La crispación política da sus frutos en Murcia
martes 18 de enero de 2011, 01:08h
El consejero de Cultura y Turismo de Murcia, Pedro Alberto Cruz, ha salido de la UCI pero sigue hospitalizado a causa de la salvaje agresión que sufrió el pasado fin de semana. Y aunque la policía ya ha detenido a uno de los supuestos agresores, todavía es pronto para conocer todos los datos que han rodeado a este lamentable suceso. En cambio, lo que sí pueden hacerse son una serie de consideraciones sobre la relación causa-efecto entre el clima de agitación y provocación permanente que tanto PSOE como izquierda radical están imprimiendo a la vida política murciana.
El PP lleva más de 16 años gobernando en Murcia. Allí no hay voto cautivo, como en otras partes de España, ni casos de corrupción que salpiquen al actual equipo de gobierno. A diferencia de otras comunidades -el PSOE es oposición en La Rioja y Castilla-León y el PP en Castilla-La Mancha y Asturias, sin mayores sobresaltos en ninguna de esas regiones-, en Murcia los populares sufren un acoso permanente por parte de socialistas, sindicatos e izquierda radical. No hay uno solo acto en el que participen miembros del PP que se libre de lanzamiento de huevos, gritos e insultos. El colmo se producía ayer lunes, cuando las principales centrales sindicales se manifestaban contra el PP por denunciar dicho acoso.
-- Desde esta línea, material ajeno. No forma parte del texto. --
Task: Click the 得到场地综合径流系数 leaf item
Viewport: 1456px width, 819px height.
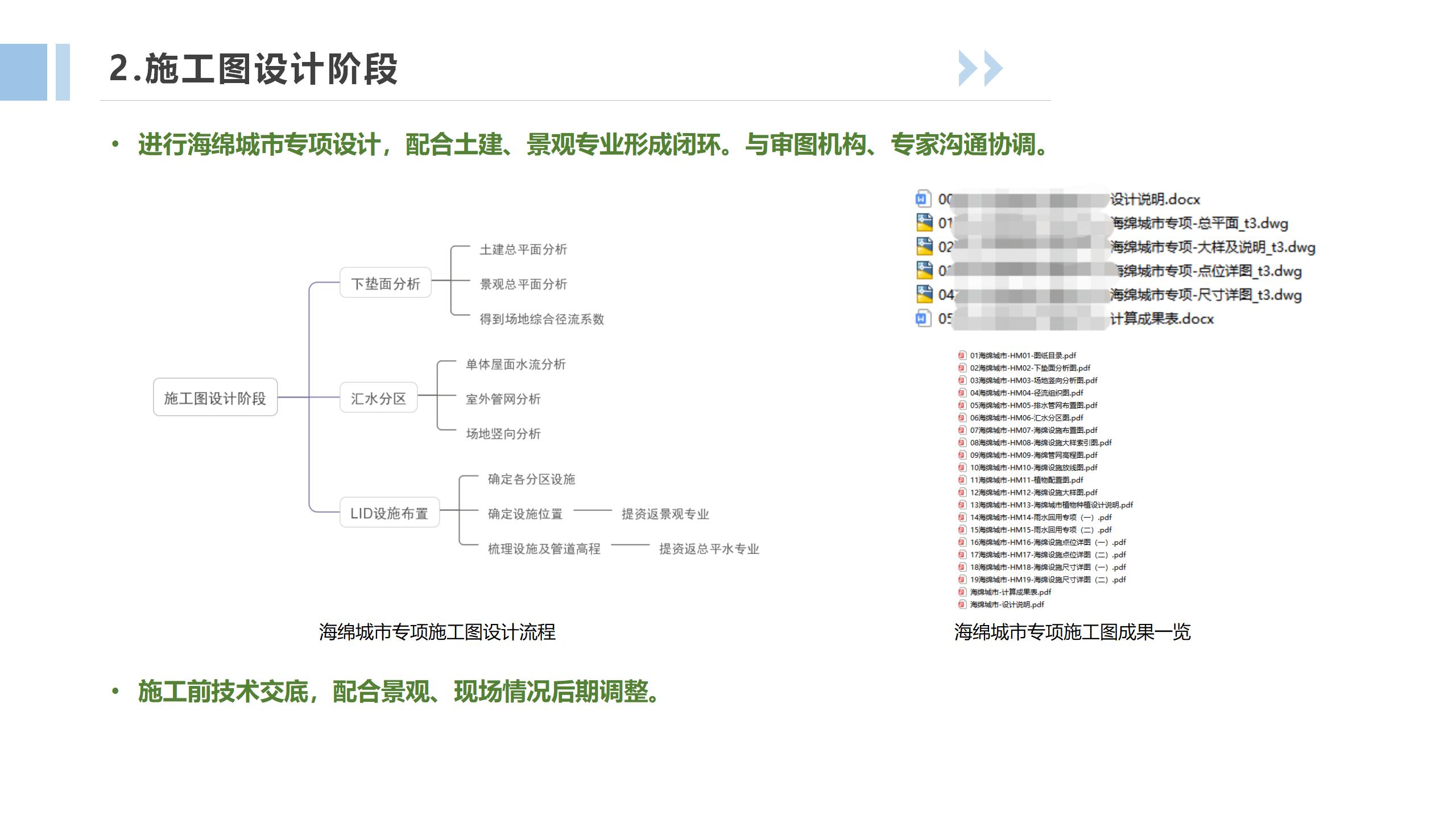Action: tap(541, 319)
Por otra parte, actuaciones así les retratan. Igual que al Delegado de Gobierno, quien no prestó la debida atención a las denuncias interpuestas por el PP, que temía lo que desgraciadamente ha acabado pasando. El agit-prop no es, desde luego, la mejor manera de ganar elecciones. Tampoco el desproteger a los que gobiernan para que les partan la cara. Hace bien el PP en pedir la dimisión del Delegado de Gobierno. Aunque debería ir más lejos y sugerir a los sindicatos que, cuando se movilicen, lo hagan para condenar la violencia y no para protestar contra los agredidos.